C’est un gros souci pour Ouattara qui doit se trouver un successeur. Peut-être après la présidentielle de 2020. Or ses deux ministres élus n’ont pas rempli les conditions qu’il faut. Alassane Ouattara s’est retrouvé à la case de départ. Tous comptes faits, le président d’honneur du Rdr se trouve dans l’obligatoire de retrousser ses propres manches, et descendre dans l’arène. S’il veut sauver sa mise qui est de conserver le pouvoir entre les mains du Rdr. Il sera candidat à sa propre succession. Mais selon des sources généralement fiables, la partie s’annonce très serrée. Il y a des obstacles à franchir.
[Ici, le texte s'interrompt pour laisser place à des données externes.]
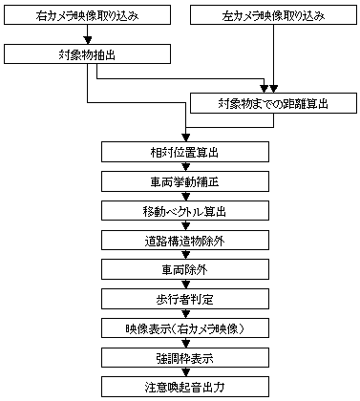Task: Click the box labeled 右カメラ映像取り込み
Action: point(88,15)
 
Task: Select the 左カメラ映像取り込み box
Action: point(274,15)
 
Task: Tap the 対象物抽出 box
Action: point(88,54)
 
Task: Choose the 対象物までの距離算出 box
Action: point(274,102)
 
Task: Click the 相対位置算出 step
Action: point(180,152)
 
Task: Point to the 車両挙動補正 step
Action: point(180,181)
Aller au clash avec son aîné Bédié.

Ouattara qui n’a plus d’autres cartes à jouer que d’être lui-même candidat à sa propre succession, se doit de régler une question fondamentale : Il faut affaiblir le Pdci-Rda qui devient de plus en plus dangereux pour le Rdr. Selon des confidences proches du Rhdp, le Rdr qui veut par tous les moyens conserver le pourvoir pour 2020, multiplie les scénarii à même de fragiliser le parti de Bédié. Pour s’offrir un troisième mandant. C’est donc la veillé d’armes au sein de ce parti avant 2020. Ils préparent pièce par pièce, les plans avec lesquels le candidat du Rdr va se débarrasser du Pdci, son allié qui est finalement devenu très embarrassant sur la route du pouvoir.

D’abord, l’on invoque un clash entre les deux plus longs couteaux du Rhdp, si ce n’est déjà le cas puis que par Jean Louis Billon et Joël N’Guessan interposés, le Pdci et le Rdr s’envoient des flèches très empoisonnées. Les discours au vitriol de Maurice Kacou Guikahué, quand il s’agit de l’alternance en 2020, et les diatribes de Cissé Bacongo sur la même question sont la preuve que les deux partis, vus comme les deux poids lourds de cette alliance, ont ouvert les hostilités. Mais avec un sérieux ascendant du chef de l’Etat Ouattara sur celui qu’il appelle son aîné Bédié, le pouvoir aidant bien entendu.

De fait, à en croire certaines personnes qui revendiquent des atomes crochus avec l’un ou l’autre des deux frères désormais ennemis, après le Mfa, le Pit et l’Upci, le syndrome de la division est presqu’aux portes du plus vieux parti politique ivoirien. Le Pdci-Rda est sur la liste des obstacles que le régime doit franchir sur la route du pouvoir. Une attention particulière lui est donc accordée. Il s’agit d’abord de trouver des «adocompatibles» dans les rangs des Pdcéistes, puis les enrôler pour en faire des soutiens solides à la candidature de Ouattara. Mais qui sont-ils ? A cette question des noms reviennent fréquemment en guise de réponse.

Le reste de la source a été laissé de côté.